Excerpt from a dataset
## Start
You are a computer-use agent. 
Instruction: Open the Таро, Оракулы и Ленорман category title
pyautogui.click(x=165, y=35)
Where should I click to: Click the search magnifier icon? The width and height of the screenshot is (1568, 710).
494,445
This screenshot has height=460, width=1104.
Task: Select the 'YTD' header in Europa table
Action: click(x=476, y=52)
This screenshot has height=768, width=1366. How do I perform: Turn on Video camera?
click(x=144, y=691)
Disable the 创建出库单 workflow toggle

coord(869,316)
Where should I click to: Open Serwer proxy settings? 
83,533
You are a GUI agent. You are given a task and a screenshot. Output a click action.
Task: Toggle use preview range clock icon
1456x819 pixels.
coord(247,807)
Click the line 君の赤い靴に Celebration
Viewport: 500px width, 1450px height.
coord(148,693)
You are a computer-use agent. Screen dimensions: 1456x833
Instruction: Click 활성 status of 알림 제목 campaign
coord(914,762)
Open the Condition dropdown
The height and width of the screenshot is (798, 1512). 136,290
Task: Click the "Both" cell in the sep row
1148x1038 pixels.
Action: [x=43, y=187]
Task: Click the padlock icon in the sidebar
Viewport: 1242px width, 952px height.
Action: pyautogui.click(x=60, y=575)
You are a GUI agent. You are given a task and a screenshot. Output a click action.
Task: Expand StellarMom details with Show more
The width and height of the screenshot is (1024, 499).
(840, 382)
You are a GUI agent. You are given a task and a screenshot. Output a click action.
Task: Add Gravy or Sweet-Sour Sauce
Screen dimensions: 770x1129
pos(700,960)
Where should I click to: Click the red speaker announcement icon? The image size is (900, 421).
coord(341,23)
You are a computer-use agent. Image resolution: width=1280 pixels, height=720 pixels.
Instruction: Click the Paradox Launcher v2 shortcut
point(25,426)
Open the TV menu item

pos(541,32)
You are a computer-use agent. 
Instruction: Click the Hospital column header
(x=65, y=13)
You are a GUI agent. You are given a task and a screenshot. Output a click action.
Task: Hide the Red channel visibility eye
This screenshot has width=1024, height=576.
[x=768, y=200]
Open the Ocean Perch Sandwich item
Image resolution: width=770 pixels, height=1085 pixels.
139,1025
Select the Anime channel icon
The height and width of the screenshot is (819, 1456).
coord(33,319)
## End
:: Prompt ::
Render the lines above as a numbered list, leaving out the blank lines.

:: Answer to this exercise ::
1. You are a computer-use agent. 
2. Instruction: Open the Таро, Оракулы и Ленорман category title
3. pyautogui.click(x=165, y=35)
4. Where should I click to: Click the search magnifier icon? The width and height of the screenshot is (1568, 710).
5. 494,445
6. This screenshot has height=460, width=1104.
7. Task: Select the 'YTD' header in Europa table
8. Action: click(x=476, y=52)
9. This screenshot has height=768, width=1366. How do I perform: Turn on Video camera?
10. click(x=144, y=691)
11. Disable the 创建出库单 workflow toggle
12. coord(869,316)
13. Where should I click to: Open Serwer proxy settings? 
14. 83,533
15. You are a GUI agent. You are given a task and a screenshot. Output a click action.
16. Task: Toggle use preview range clock icon
17. 1456x819 pixels.
18. coord(247,807)
19. Click the line 君の赤い靴に Celebration
20. Viewport: 500px width, 1450px height.
21. coord(148,693)
22. You are a computer-use agent. Screen dimensions: 1456x833
23. Instruction: Click 활성 status of 알림 제목 campaign
24. coord(914,762)
25. Open the Condition dropdown
26. The height and width of the screenshot is (798, 1512). 136,290
27. Task: Click the "Both" cell in the sep row
28. 1148x1038 pixels.
29. Action: [x=43, y=187]
30. Task: Click the padlock icon in the sidebar
31. Viewport: 1242px width, 952px height.
32. Action: pyautogui.click(x=60, y=575)
33. You are a GUI agent. You are given a task and a screenshot. Output a click action.
34. Task: Expand StellarMom details with Show more
35. The width and height of the screenshot is (1024, 499).
36. (840, 382)
37. You are a GUI agent. You are given a task and a screenshot. Output a click action.
38. Task: Add Gravy or Sweet-Sour Sauce
39. Screen dimensions: 770x1129
40. pos(700,960)
41. Where should I click to: Click the red speaker announcement icon? The image size is (900, 421).
42. coord(341,23)
43. You are a computer-use agent. Image resolution: width=1280 pixels, height=720 pixels.
44. Instruction: Click the Paradox Launcher v2 shortcut
45. point(25,426)
46. Open the TV menu item
47. pos(541,32)
48. You are a computer-use agent. 
49. Instruction: Click the Hospital column header
50. (x=65, y=13)
51. You are a GUI agent. You are given a task and a screenshot. Output a click action.
52. Task: Hide the Red channel visibility eye
53. This screenshot has width=1024, height=576.
54. [x=768, y=200]
55. Open the Ocean Perch Sandwich item
56. Image resolution: width=770 pixels, height=1085 pixels.
57. 139,1025
58. Select the Anime channel icon
59. The height and width of the screenshot is (819, 1456).
60. coord(33,319)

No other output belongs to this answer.